▸ **目的**: ヴァロア家の娘ジャンヌを描いた映画の紹介文を、最後の文のあとから書き継いでください。

··· 文書抜粋 ···

2001年アメリカ映画 カラー 118分

監督 チャールズ・シャイア

出演 ヒラリー・スワンク サイモン・ベイカー エイドリアン・ブロディ ジョナサン・プライス ブライアン・コックス ジョエリー・リチャードソン クリストファー・ウォーケン ヘイデン・パネッティーア


 

かつて5代にわたって王位に就いていた名門ヴァロア家は、政敵の罠にはまり、消滅してしまう。父親が王室反逆罪に問われたのだ。ヴァロア家の娘ジャンヌは、9歳にして孤児になる。15年後、大人になったジャンヌ(ヒラリー・スワンク)は、ヴァロア家の名誉を回復し、生家を買い戻すことだけを決意する。ニコラ(エイドリアン・ブロディ)と愛のない結婚をして、ジャンヌ・ド・ラモット伯爵夫人として宮廷に出入りする。晩餐会で知り合ったジゴロのレトー(サイモン・ベイカー)は、彼女の企みを知り、手を貸す。やがて、壮大な企みが……。

··· 提供データ ···

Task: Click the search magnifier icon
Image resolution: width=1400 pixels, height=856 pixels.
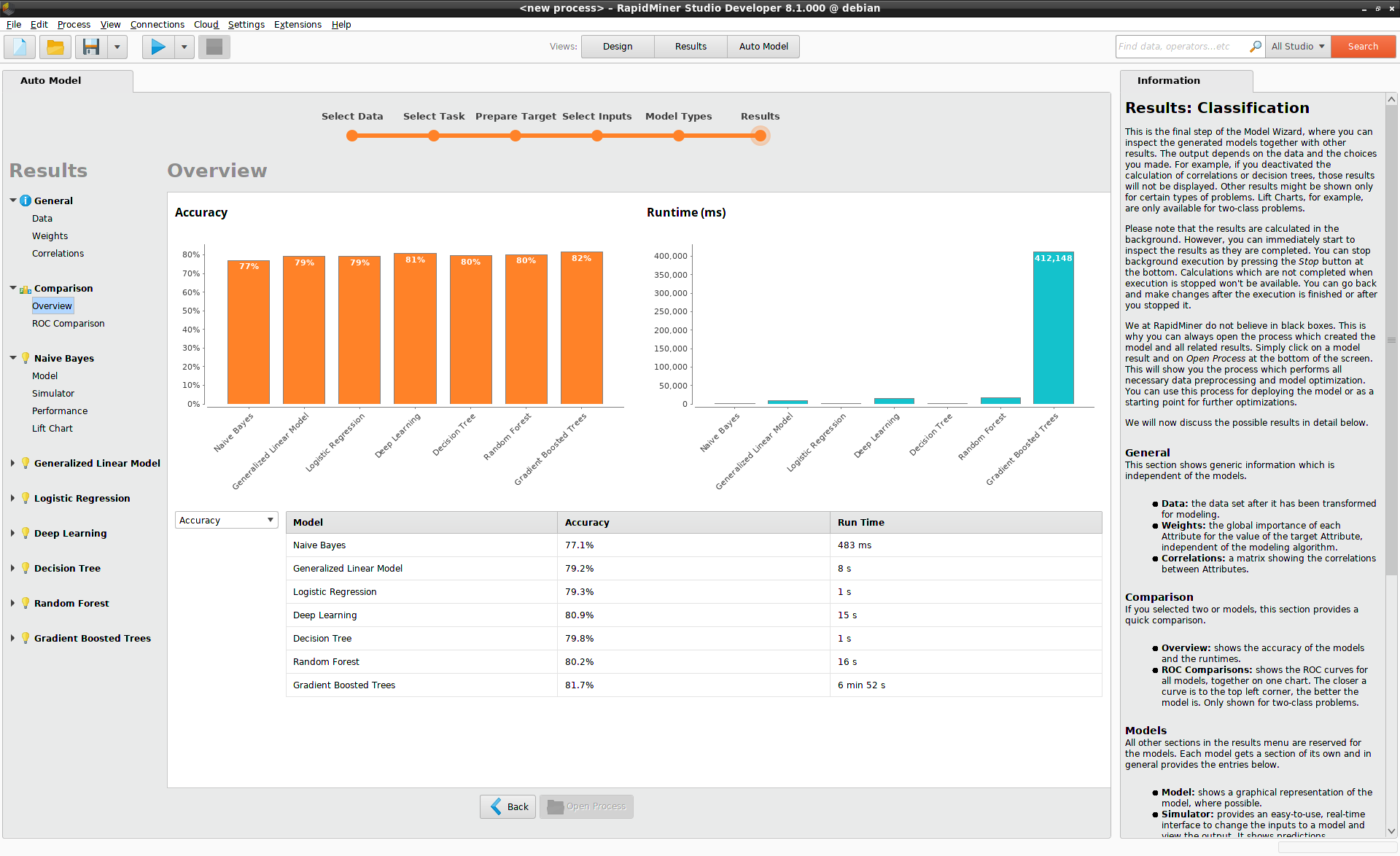Action: coord(1255,47)
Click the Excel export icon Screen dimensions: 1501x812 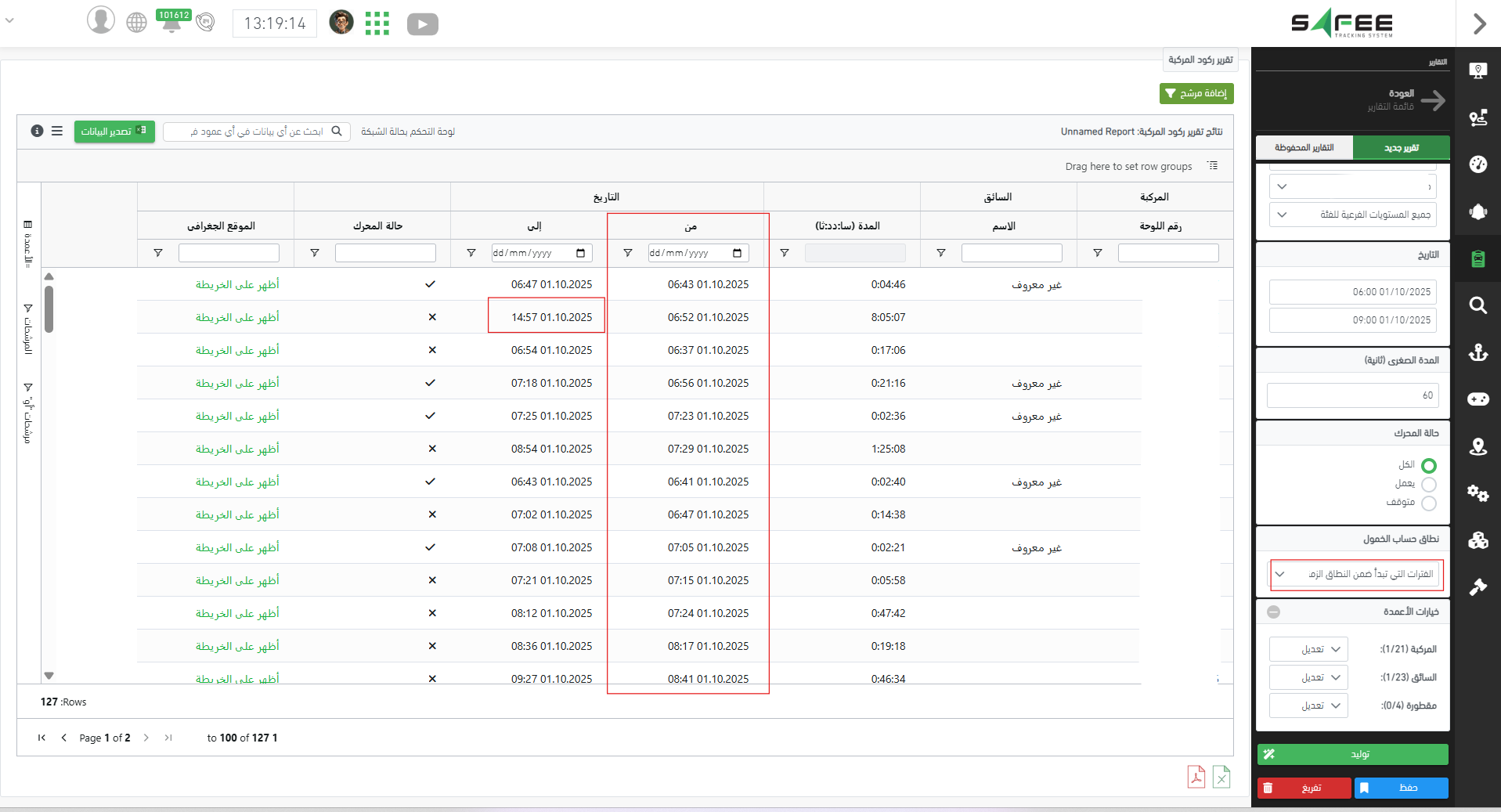(1221, 776)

···

▸ **解答**:
 

フランス革命が起こるひとつの起点となった、有名な王妃の首飾り事件の映画化です。ヒロインは、マリー・アントワネットではなく、ジャンヌ。かつては、高貴な貴族であった復讐に燃える女性です。彼女は、結婚によってジャンヌ・ド・ラモット伯爵夫人として爵位を得て、マリー・アントワネットに近づこうとします。しかし、王妃に簡単に近づけるわけもありません。そこで、ジゴロのレトと、ある計画を思いつくのです。贅沢邦題だったアントワネットさえも買わなかった2800カラットのダイヤを使った究極の首飾りがありました。実は、デュ・バリー夫人のために作ったものだという噂もありました。ジャンヌは、王妃に好かれていないロアン大枢機卿に忍び寄り、首飾りのことを告げるのです。


 

王妃の首飾り事件のことは、『ベルサイユのばら』でも、詳しく描かれていましたから、この映画には興味津々でした。全体としては、ちょっとわかりにくかった印象です。ただ、ベルサイユ宮殿でロケをしたという背景の美しさと、ドレスの豪華さには目を奪われます。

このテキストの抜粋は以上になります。